Consigna A >> Según el texto sobre las madres menores, ¿qué porcentaje de las niñas de 10 a 14 años de zonas rurales que tenían algún hijo o hija en 2018 no asistía a un centro educativo?
Consigna B >> Prolonga el texto sobre las madres menores a partir de su última oración.

Fragmento seleccionado >>
============================================================

Lo cuarto es que el parto frustra el proyecto de vida de la madre y el de su hijo. Hasta hace muy pocos años, las menores eran expulsadas de los colegios para que no “dieran mal ejemplo a sus compañeras”. Esta es una medida inconstitucional desde 1991, pero se siguió realizando durante las dos décadas siguientes. Aun así, en la práctica el parto suele conducir a la pérdida del proceso formativo. Esto se puede verificar si tenemos en cuenta que el 64 % de las niñas entre los 10 y 14 años de las zonas rurales del país, que tenían algún hijo o hija en 2018, no asistían a un centro educativo. Sin duda, la situación se agravó durante la pandemia y el confinamiento. Las madres menores deben interrumpir sus estudios para poder asumir los nuevos roles relacionados con actividades de cuidado, hogar y crianza. De esta manera se limitan sus posibilidades de seguir construyendo su proyecto de vida y sus sueños. La mitad de ellas se quedan con grados de primaria a medio cursar y la otra, muy seguramente, nunca culminará sus estudios en secundaria. Al suspender su escolaridad, inevitablemente las nuevas madres reproducen el círculo de la pobreza y esos niños, criados en estos ambientes de pobreza económica y privación cultural, tienen mayor probabilidad de traer al mundo hijos que también reproduzcan las tragedias que vivieron sus padres.

============================================================

Datos extraídos >>
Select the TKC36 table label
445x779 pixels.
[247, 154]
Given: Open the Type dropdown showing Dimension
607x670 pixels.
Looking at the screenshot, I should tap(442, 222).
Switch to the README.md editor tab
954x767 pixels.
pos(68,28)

============================================================

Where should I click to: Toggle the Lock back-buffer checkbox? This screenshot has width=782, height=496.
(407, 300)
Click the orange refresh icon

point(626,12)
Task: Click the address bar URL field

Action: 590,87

============================================================

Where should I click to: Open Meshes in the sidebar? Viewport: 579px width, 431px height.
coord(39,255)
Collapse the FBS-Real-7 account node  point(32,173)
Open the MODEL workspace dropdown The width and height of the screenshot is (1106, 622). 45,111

============================================================

Resultado del ejercicio A >> El 64 %.

Resultado del ejercicio B >>
Si estas madres tuvieran oportunidades de estudio y empleo que les abrieran opciones de desarrollo a sus proyectos de vida, sería menos probable que quedaran en estado de embarazo siendo niñas. Los estudios internacionales son concluyentes: los programas de educación sexual retrasan el inicio de las relaciones sexuales y los alumnos y alumnas que deciden continuarlas, previenen en mayor medida el embarazo y disminuyen las enfermedades de transmisión sexual. Es por eso que, si estas madres contaran con apoyo estatal, educación de calidad y tuvieran acceso a métodos anticonceptivos, es menos probable que queden embarazadas semanas después de su primera menstruación. Si la sociedad valorara más a la mujer, muy seguramente no permitiría que una menor de 14 años conviviera en condición de sumisión con hombres varios años mayores. No hay duda, el embarazo de niñas adolescentes también expresa las desigualdades sociales, las condiciones culturales que reproducen la inequidad y la discriminación hacia la mujer y el abandono en el que el Estado tiene a la juventud campesina.
Albert Einstein decía que la palabra progreso no tenía ningún sentido mientras existieran niños infelices. Sin duda, la gran mayoría de estos 4.268 niños serán infelices pues carecen de comida, afecto y una familia que les brinde un entorno emocional sano para propiciar su desarrollo integral.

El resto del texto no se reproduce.